RAGAGEP: Historical Variants and the Importance of IIAR Standards | Part 8: Summary and Conclusion

April 5th, 2022 | , ,


Uriah Donaldson, OHST, presented a technical paper at the 2019 RETA National Conference and 2021 IIAR National Conference titled RAGAGEP: Historical Variants and the Importance of IIAR Standards.

This is the eighth and final post in a series of blogs which include excerpts from his technical paper.

Summary and Conclusion

Recognized and Generally Accepted Good Engineering Practices (RAGAGEPs) are written documents intended for use in the design; installation; startup; operation; and inspection, testing, and maintenance of process equipment. Over the last several decades there have been a myriad of documents published which are rightly considered RAGAGEP but differ in requirements at different times in history.

In recent years, IIAR has attempted to become the primary standard writing organization for ammonia refrigeration by developing and publishing ANSI certified RAGAGEP documents. The importance of its suite of standards cannot be overemphasized as they are now referenced in the major model codes adopted by local jurisdictions throughout the United States.

While the primary content of this paper has been to study a small sampling of historical RAGAGEP variants, its goal has been to emphasize the importance of properly documenting the codes and standards used and adhered to at a facility. It is obvious from this short study that RAGAGEP requirements have changed throughout history. Because there is legal precedent in the PSM regulation to document an ammonia system has been designed (as well as operated and maintained) in accordance with RAGAGEP, the implication is that if codes and standards used at a facility are not clearly documented, that facility may be required by regulatory enforcement to upgrade their system (or parts thereof) to the newest codes and standards.
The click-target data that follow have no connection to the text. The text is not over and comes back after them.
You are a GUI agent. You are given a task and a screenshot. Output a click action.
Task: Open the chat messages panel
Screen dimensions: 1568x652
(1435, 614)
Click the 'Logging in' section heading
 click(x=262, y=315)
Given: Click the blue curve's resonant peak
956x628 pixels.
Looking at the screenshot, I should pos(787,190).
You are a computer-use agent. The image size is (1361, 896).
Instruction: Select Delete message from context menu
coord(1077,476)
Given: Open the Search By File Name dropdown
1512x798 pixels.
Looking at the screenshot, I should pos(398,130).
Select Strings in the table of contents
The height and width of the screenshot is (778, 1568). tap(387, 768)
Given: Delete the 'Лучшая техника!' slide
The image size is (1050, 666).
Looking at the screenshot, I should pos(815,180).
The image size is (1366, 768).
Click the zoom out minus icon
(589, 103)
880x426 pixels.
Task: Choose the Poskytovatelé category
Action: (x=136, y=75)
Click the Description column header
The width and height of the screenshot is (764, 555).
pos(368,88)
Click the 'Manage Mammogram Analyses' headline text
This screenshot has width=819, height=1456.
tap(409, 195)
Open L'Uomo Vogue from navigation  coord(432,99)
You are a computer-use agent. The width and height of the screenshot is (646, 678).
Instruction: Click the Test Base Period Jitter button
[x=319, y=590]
As an example, if an expansion project designed and completed in 1999 included a new machinery room, the emergency ventilation fan could acceptably have been a down-blast type. If, however, this facility did not document the fan was designed and installed in accordance with the governing codes and standards of the time (e.g., IIAR 2-1984 and 1997 UMC, neither of which required emergency ventilation fans to be of the up-blast type), an OSHA compliance officer performing an inspection in 2021 could theoretically require the facility to upgrade its fan to meet today’s codes and standards.

This example highlights two important realities: (1) most facilities should have multiple RAGAGEP documents from different years which apply to their process, depending on the years of initial design and installation and subsequent modifications. (2) most facilities have not kept meticulous records of these historically applicable RAGAGEP documents and therefore may be liable to regulatory enforcement. These realities underscore the importance of ANSI/IIAR 9-2020 “Standard for Minimum System Safety Requirements for Existing Closed-Circuit Ammonia Refrigeration Systems.”

The need for such a unifying standard for existing facilities has been great for many years, as this paper’s historical analysis of RAGAGEP variants has clearly shown. Now, with the publication of ANSI/IIAR 9-2020, if a facility is unsure which codes and standards were used and adhered to in its original design and installation, or subsequent modifications, it can use the Minimum System Safety Evaluation contained in Chapter 8 of ANSI/IIAR 9-2020 to document its refrigeration system has been designed in accordance with recognized and generally accepted good engineering practices.[1]

While complexity often results in confusion, the simplicity of the IIAR’s suite of standards will hopefully lead to unified communication between engineers, end users, and regulatory enforcement.[2]

When the history of a facility is unknown, using IIAR 9 will substantially help to mitigate regulatory liability. This could prove particularly useful when facilities were constructed prior to the initial promulgation of the PSM/RMP regulations, when documentation of RAGAGEP was not required.

[1] ANSI/IIAR 9-2020 §8.3.1 requires a Minimum System Safety Evaluation to be performed for all existing facilities within 5 years of its initial publication in May 2020.

[2] It should be noted that while a facility can rely on IIAR 9 for minimum safety requirements, facilities are still obligated to follow the RAGAGEP in place at the time of construction, unless such RAGAGEP is superseded by IIAR 9. In other words, complying with the minimum requirements stated in IIAR 9 does not necessarily relieve a facility from following other provisions that might have been required at the time of construction. So, for example, a facility constructed using the latest version of IIAR 2 cannot simply revert to IIAR 9, where many of the provisions of IIAR 2 are not addressed. IIAR 9 serves to level the minimum safety requirements and provide a means to evaluate existing systems against these minimum requirements.